Suppose a user inputs nothing, erases default feedback and presses submit button. Expected behavior is expressed with this test:

describe('when form is submitted', function () {

    describe('no inputs are filled', function () {

        beforeEach(function () {
            view.$el.find('#email').val('').trigger('change');
            view.$el.find('#feedback').val('').trigger('change');
        });

        beforeEach(function () {
            view.$el.find('#submit').trigger('click');
        });

        it('email field should be invalidated', function () {
            expect(view.$el.find('.control-group.email')).toHaveClass('error');
        });

        it('feedback field should be invalidated', function () {
            expect(view.$el.find('.control-group.feedback')).toHaveClass('error');
        });

        it('website field should be valid', function () {
            expect(view.$el.find('.control-group.website')).not.toHaveClass('error');
        });

    });

That’s cool. After those tests are passing, we can test that if only email is filled, but feedback is still empty, we are not able to submit the form. By analogy of previous test,

describe('only email field filled', function () {

    beforeEach(function () {
        view.$el.find('#email').val('a@a.com').trigger('change');
        view.$el.find('#feedback').val('').trigger('change');
    });

    beforeEach(function () {
        view.$el.find('#submit').trigger('click');
    });

    it('email field should be valid', function () {
        expect(view.$el.find('.control-group.email')).not.toHaveClass('error');
    });

    it('feedback field should be invalidated', function () {
        expect(view.$el.find('.control-group.feedback')).toHaveClass('error');
    });

    it('website field should be valid', function () {
        expect(view.$el.find('.control-group.website')).not.toHaveClass('error');
    });

});

And finally, if view is filled correctly,

describe('email and feedback filled', function () {

    beforeEach(function () {
        spyOn(view.model, 'save').andCallThrough();
    });

    beforeEach(function () {
        view.$el.find('#email').val('a@a.com').trigger('change');
        view.$el.find('#feedback').val('some feedback').trigger('change');
    });

    beforeEach(function () {
        view.$el.find('#submit').trigger('click');
    });

    it('should show no errors', function () {
        expect(view.$el.find('.error').length).toBe(0);
    });

    it('should save model', function () {
        expect(view.model.save).toHaveBeenCalled();
    });

});

Here, we test 2 things: first, that no validation errors appeared on form and second that save method of model is called.
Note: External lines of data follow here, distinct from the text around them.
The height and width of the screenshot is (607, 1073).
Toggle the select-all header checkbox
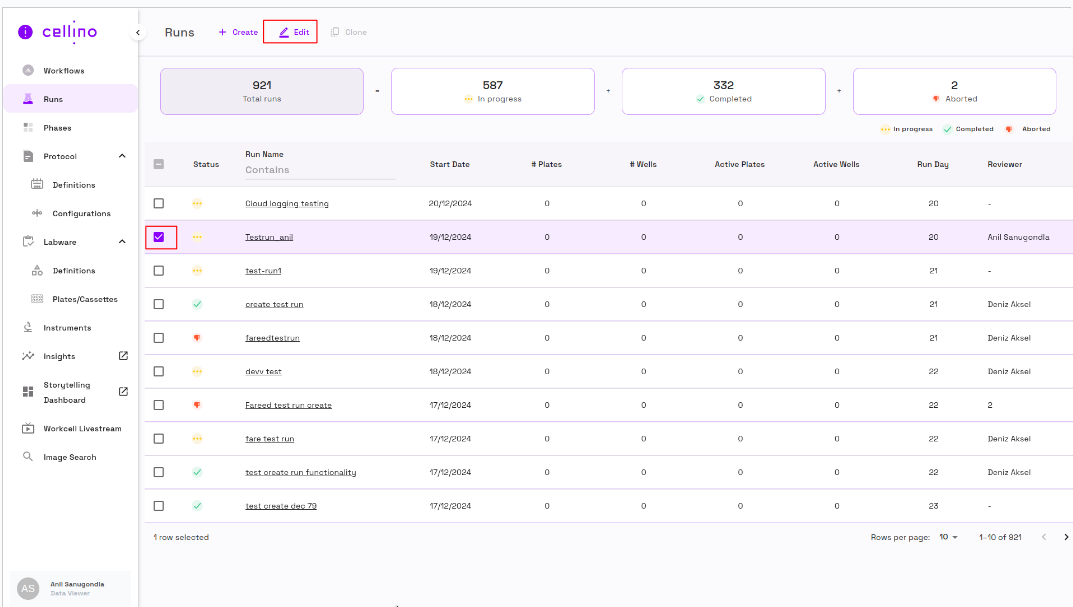click(159, 165)
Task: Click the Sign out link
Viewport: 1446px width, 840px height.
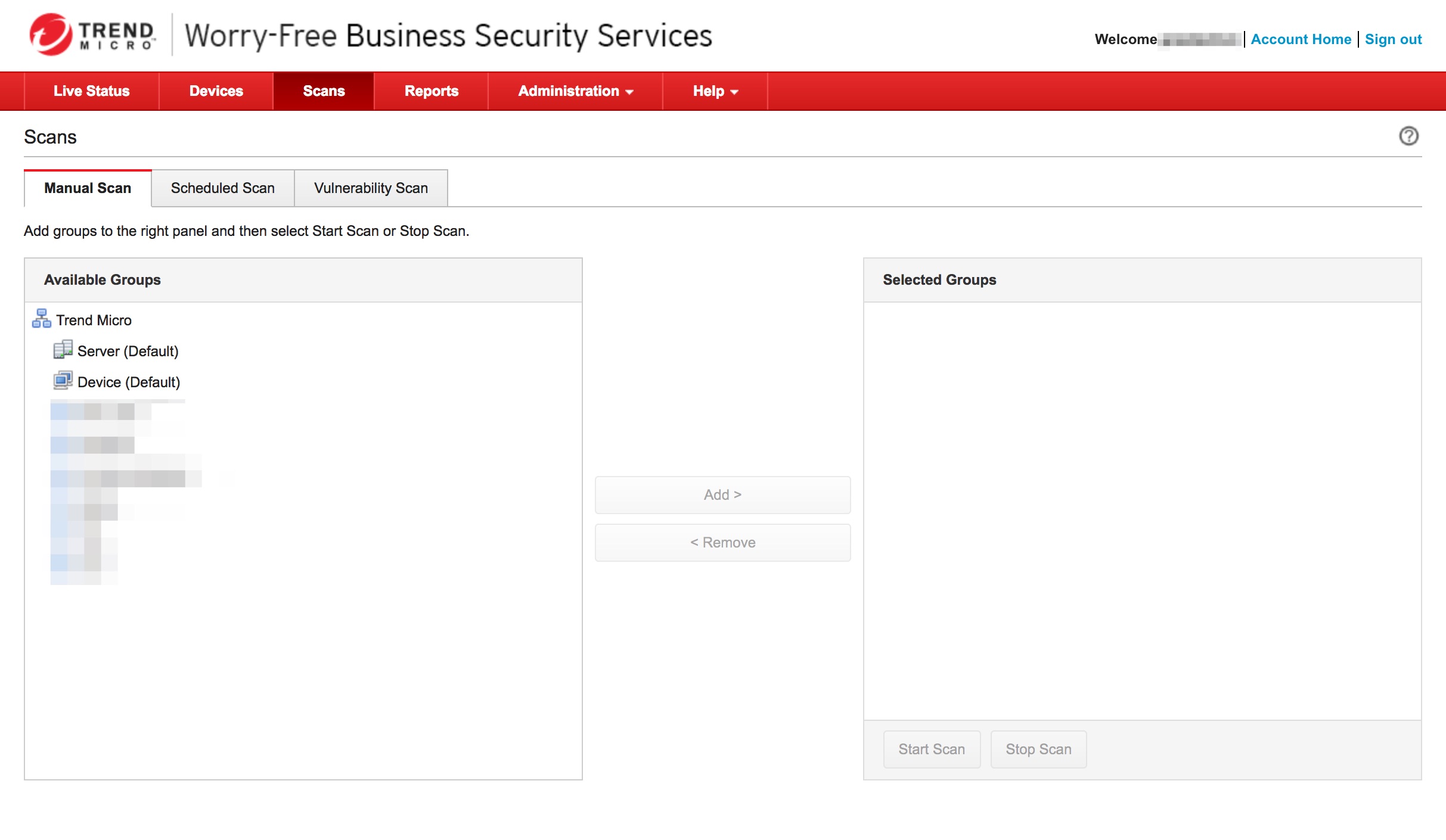Action: point(1393,39)
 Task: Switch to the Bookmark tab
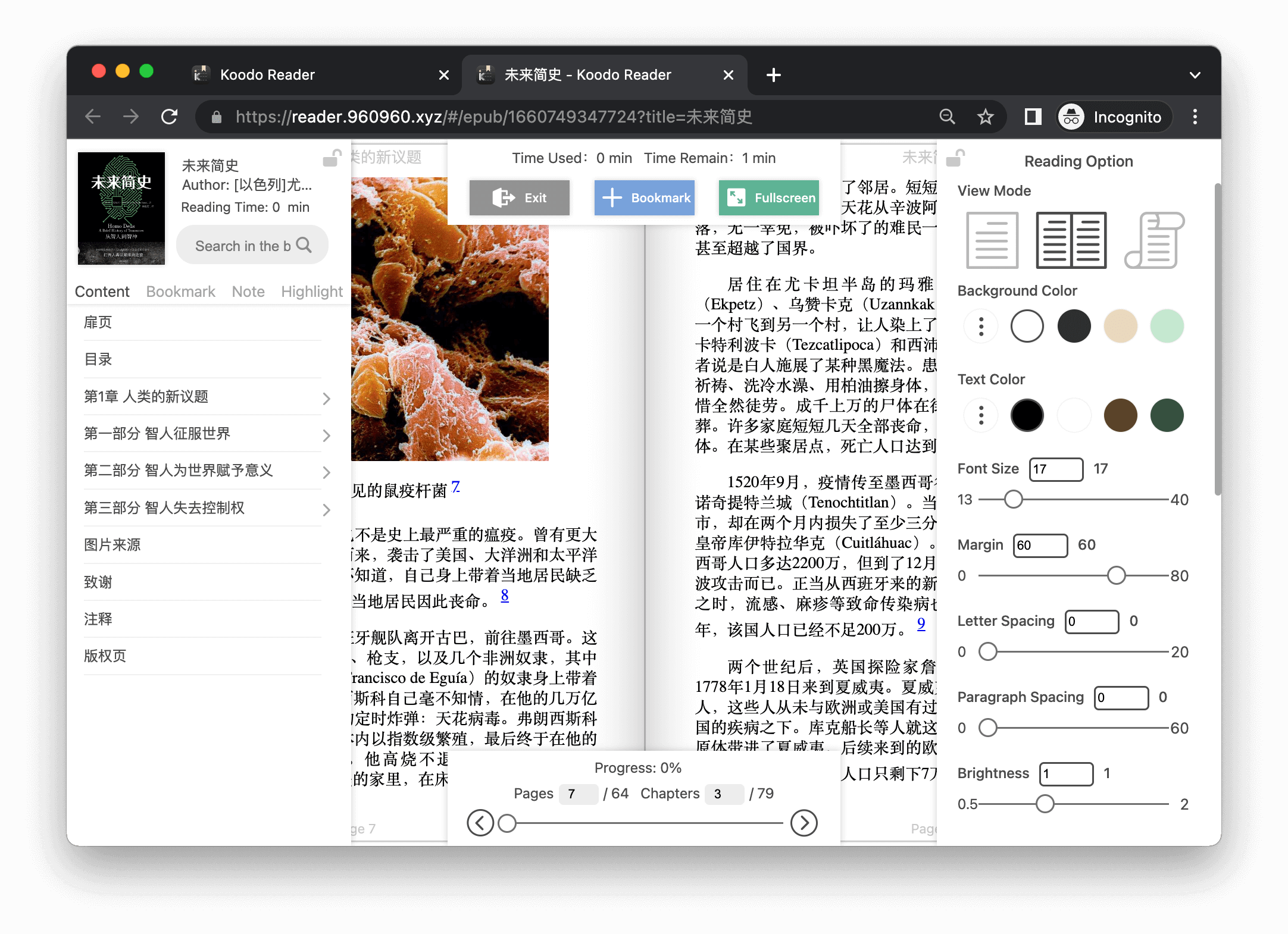pyautogui.click(x=180, y=292)
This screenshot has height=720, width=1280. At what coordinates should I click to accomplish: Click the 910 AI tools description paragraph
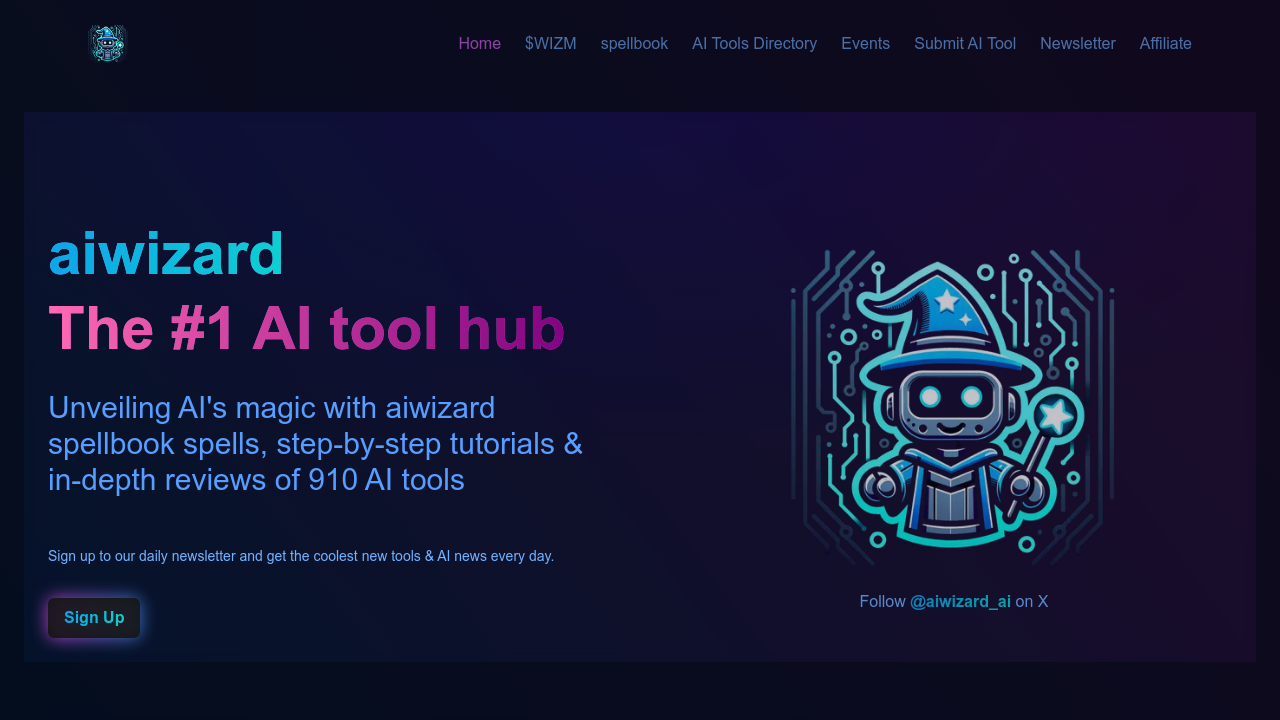pos(315,443)
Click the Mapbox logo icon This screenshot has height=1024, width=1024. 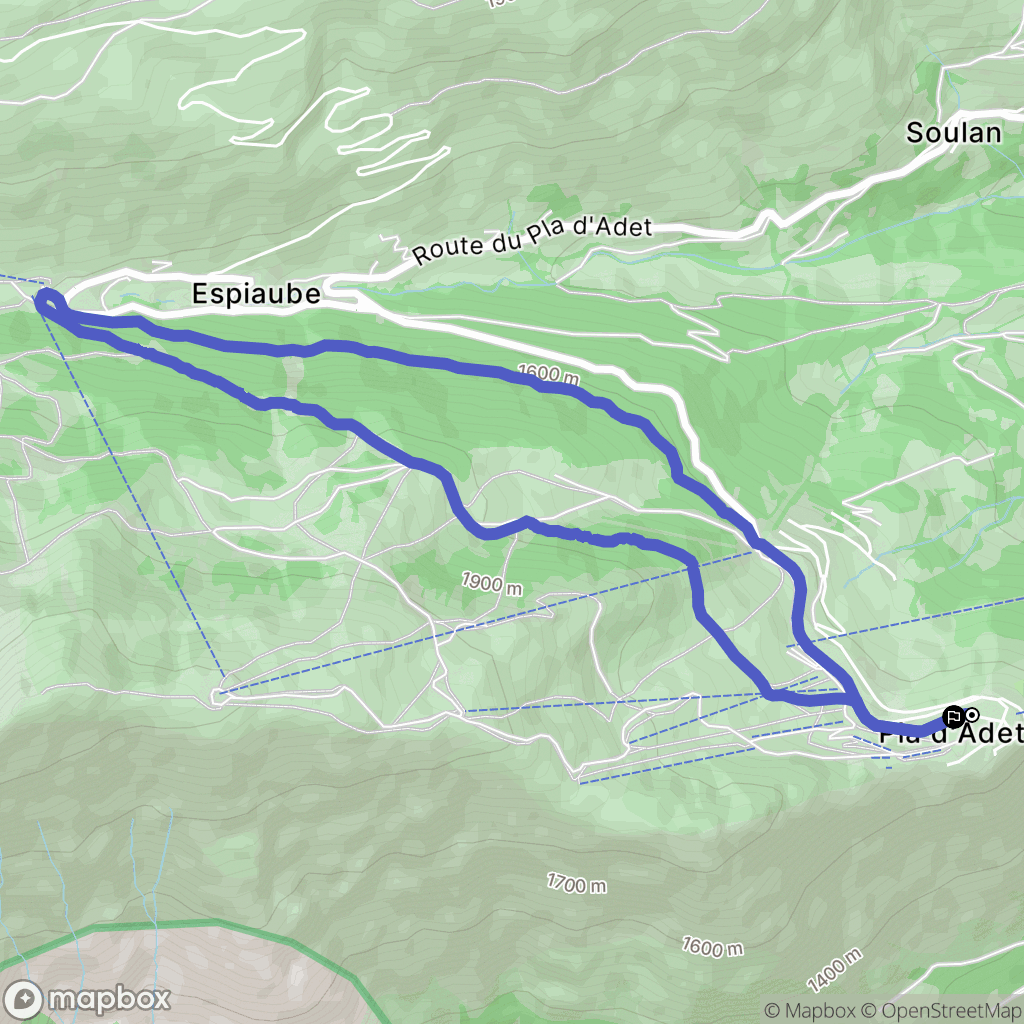point(24,999)

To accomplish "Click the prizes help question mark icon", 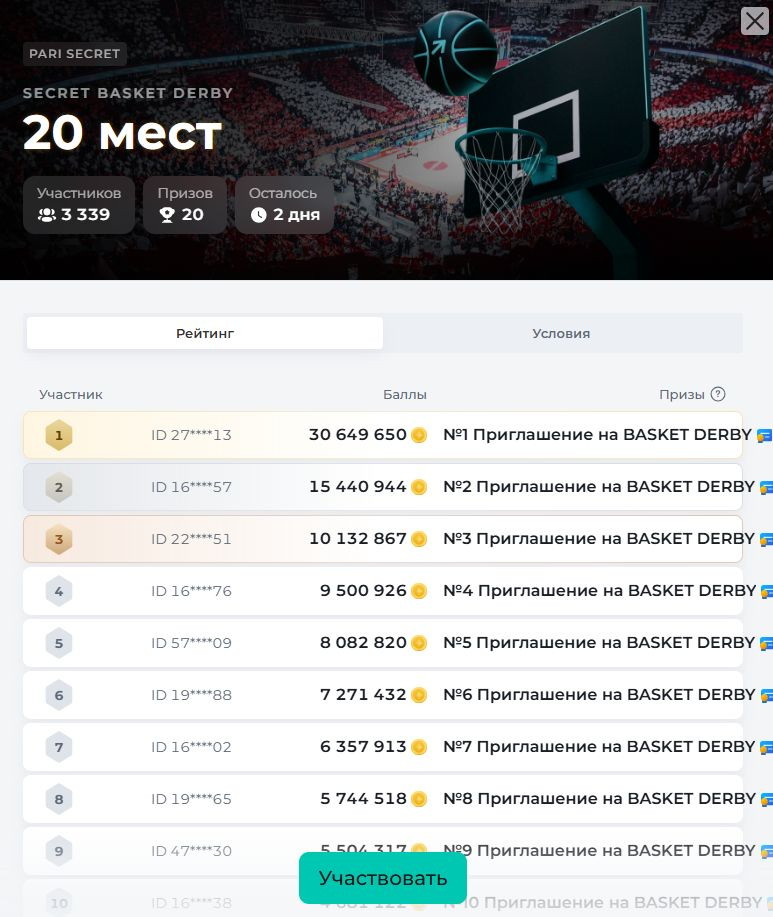I will [718, 394].
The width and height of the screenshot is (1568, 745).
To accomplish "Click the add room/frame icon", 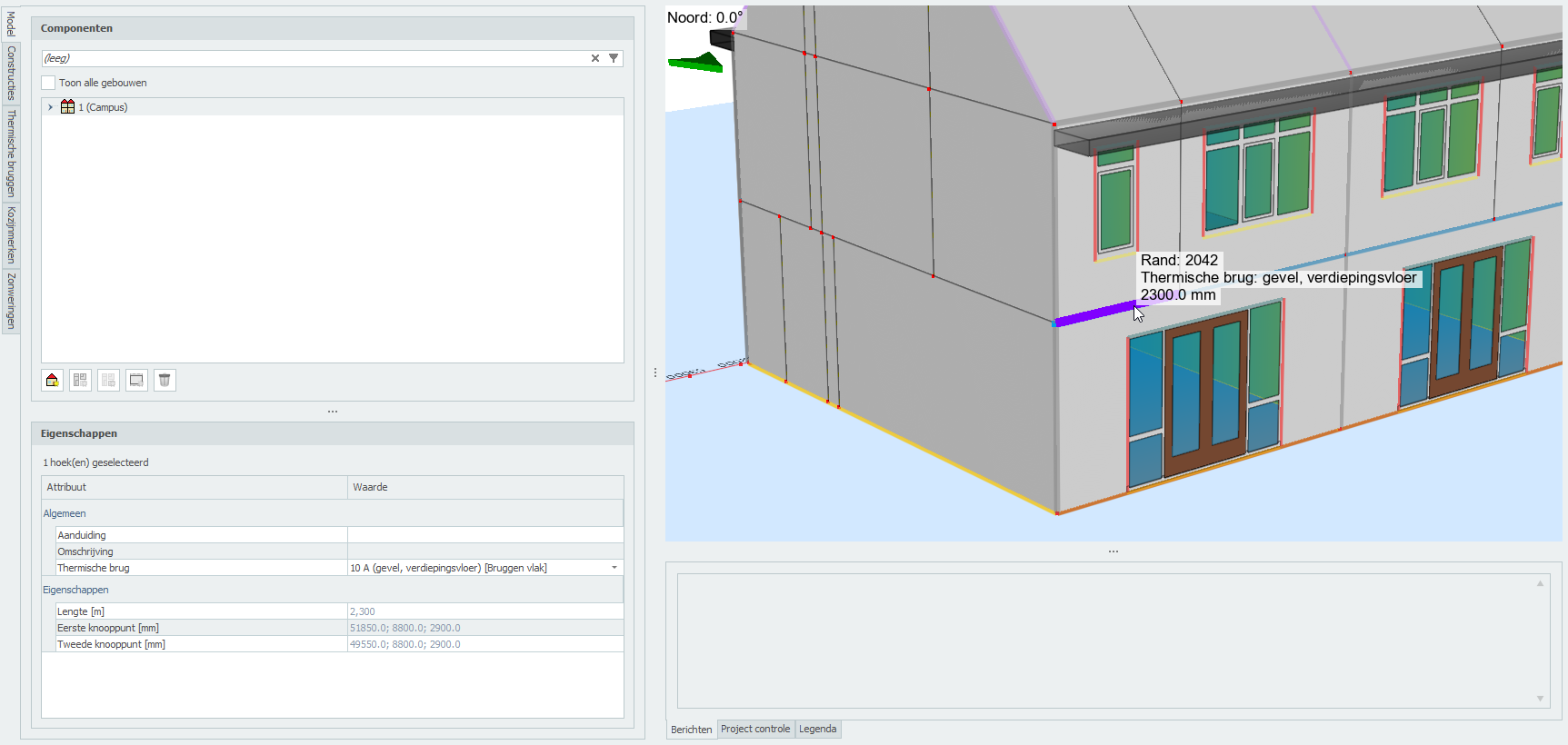I will click(x=136, y=380).
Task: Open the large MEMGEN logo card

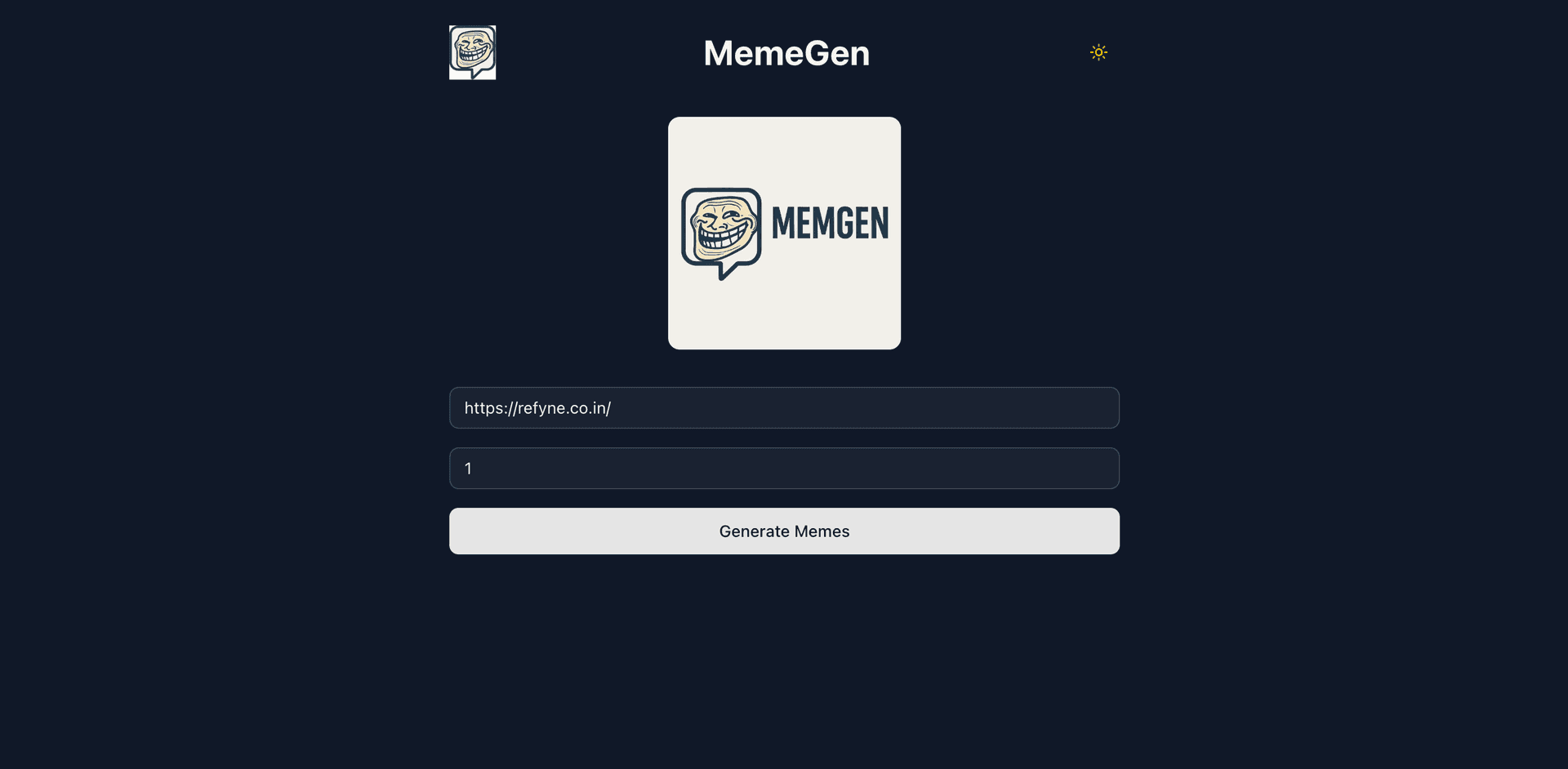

Jasmine built-in spy framework is used here. You can setup on any function of any object and then verify that function has (or has not) been called.

I’m skipping the implementation of that view, but you can find the code of application in gist.

Conclusions

While you typically start with defining and testing models in your application, view is integration test that helps to test actual behavior of application, depending on model states and events. You should define how “deep” you want to test the view, but my proposal is to focus on initialization, rendering, changes (validation) and persistence.